Requirements for school boards under the Ontario Education Act

  • The Act requires school boards to develop policies and a multi year plan promoting a positive school climate that is inclusive and accepting of all pupils and which promotes prevention of bullying.
  • The Act requires school boards to use surveys to collect information from its pupils concerning the school climate and bullying at least once every two years.
  • The Act requires school boards to create policies with respect to the discipline of students who engage in bullying as well as the implementation of bullying prevention measures, including early intervention measures.
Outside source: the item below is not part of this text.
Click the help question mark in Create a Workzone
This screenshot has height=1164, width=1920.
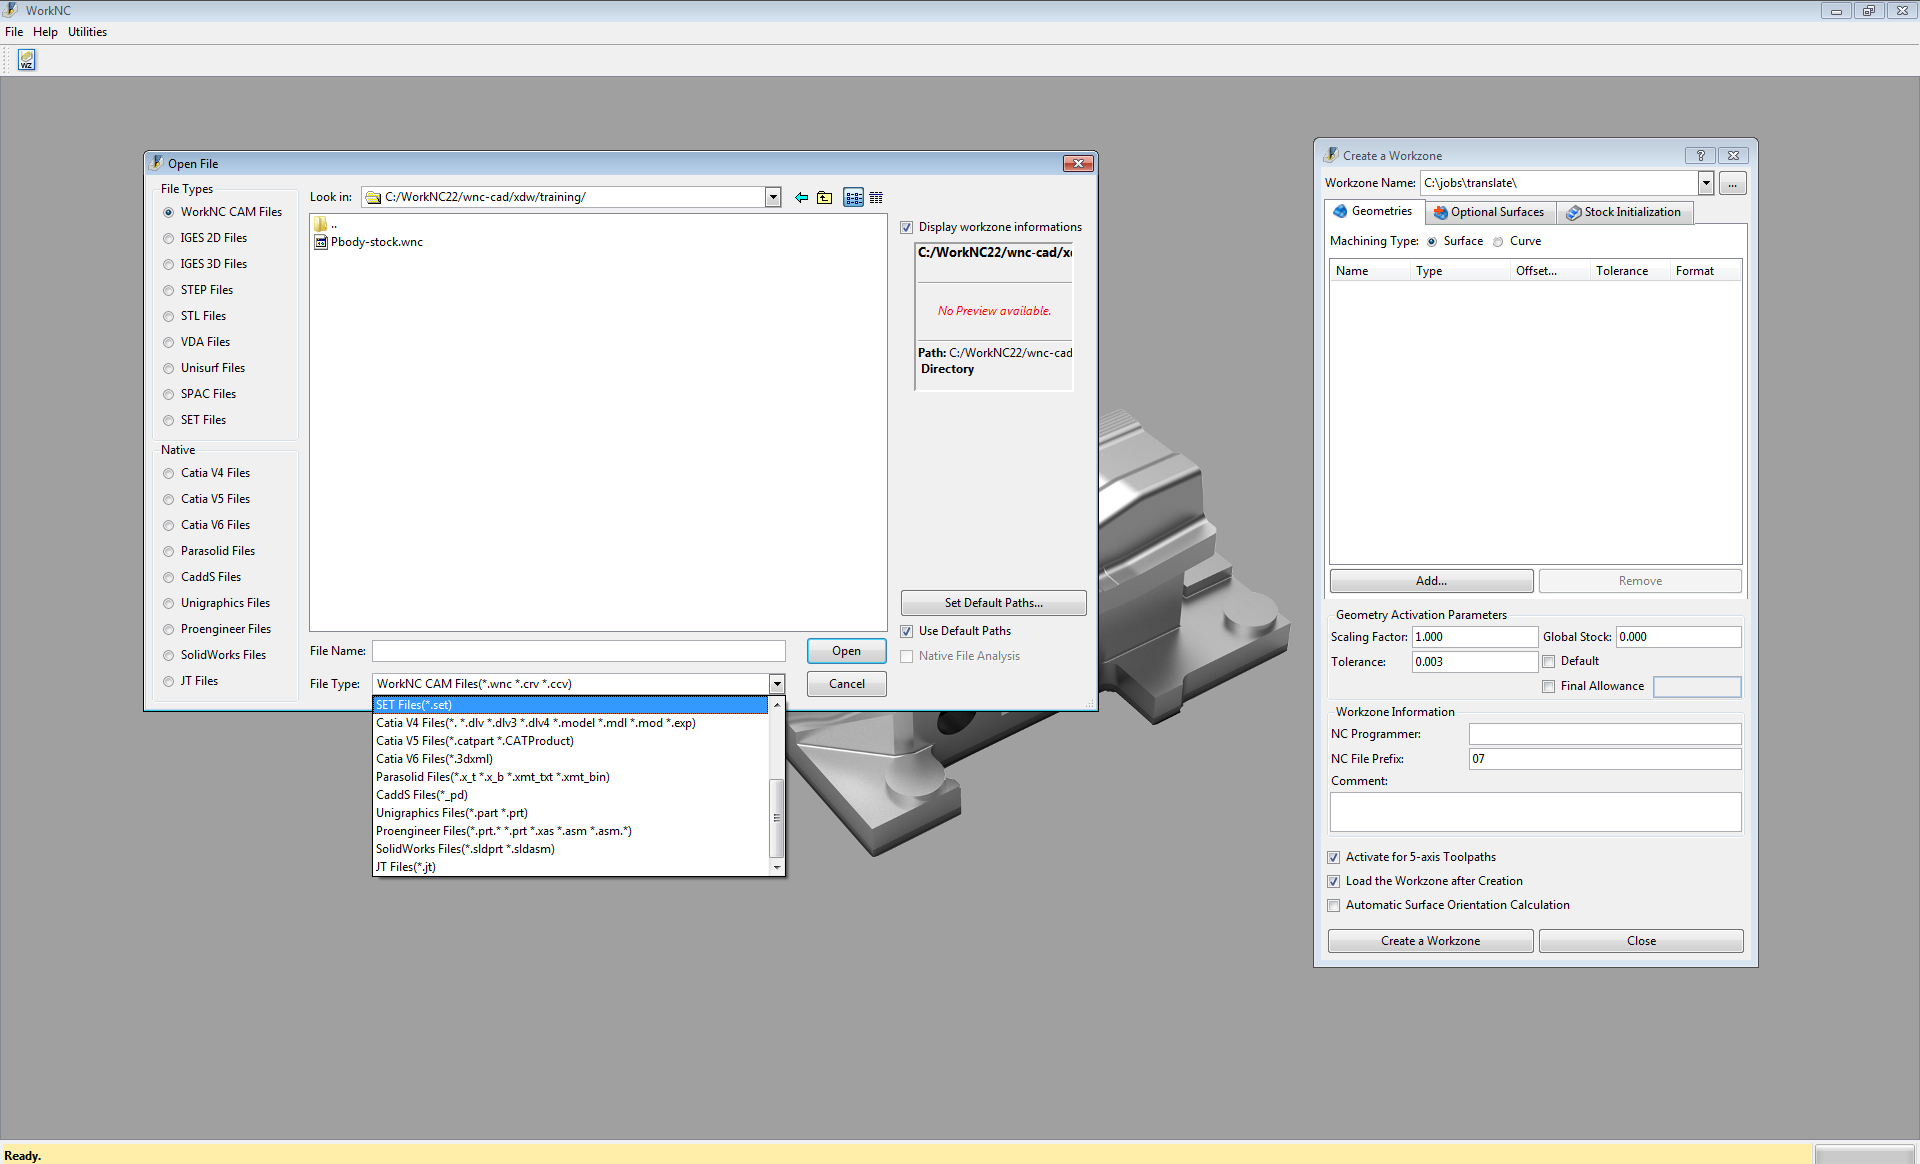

Encouraging a positive school environment and promoting awareness of bullying

The Act introduces a purpose provision in the behaviour, discipline and safety part of the Education Act that includes encouraging a positive school climate and preventing "inappropriate behaviour including bullying, sexual assault, gender based violence and incidents based on homophobia".

The Act also proclaims the third week in November as "Bullying Awareness and Prevention Week".

Reporting and investigating bullying incidents in schools

Across the Province of Ontario school staff are positively required to report incidents of bullying, and the principal of a school now has an explicit duty to investigate all instances where bullying is reported. In addition, the principal will have to report back to the staff member who made the report and in doing so, the principal will have to ensure that he/she does not disclose any more personal information about students than is necessary in the circumstances.

Where a student has been harmed as a result of the bullying, both the parents/guardians of the student bullied and the bully are to be advised as soon as possible. In addition principals will be required to ensure that the school board's bullying prevention and intervention plan is available on the school website, or if the school does not have a website, then in another appropriate manner.

Would similar regulatory reform help to combat bullying in Australia?

Similar to the Canadian experience, in Australia there is nationwide interest in addressing bullying in schools. To date the commonwealth, state and territory governments have responded to the problem of bullying through the introduction of various anti-bullying initiatives, but none of these initiatives are mandatory.

In addition, there has not been a consistent definition of bullying applied, nor has there been consistency in terms of how to address the problem of bullying under the various anti-bullying initiatives underaken to date. Further, there is a gap in the existing regulatory framework in terms of a formal mechanism to prevent bullying in schools.

It is suggested that a co-ordinated regulatory response could address the shortcomings identified in the initiatives taken to date to combat bullying in schools.

It is submitted that the current regulatory framework in Australia does not contain a mechanism to prevent bullying from occurring at schools. Although it is unlikely that any legislative reform will prevent bullying from occurring in Australian schools, legislation is one tool which could be used to reduce the prevalence of bullying and could be used as a mechanism to provide support to individuals who have been victims of bullying at school.

However it is submitted that regulatory reform alone is not enough to combat bullying in schools. Rather, the combined efforts of families, parents, students and educators is required to prevent bullying in schools effectively.7

This article is based on a presentation given by Kristen Lopes at the Australia and New Zealand Education Law Association (ANZELA) conference in October 2012 in Rotorua, New Zealand.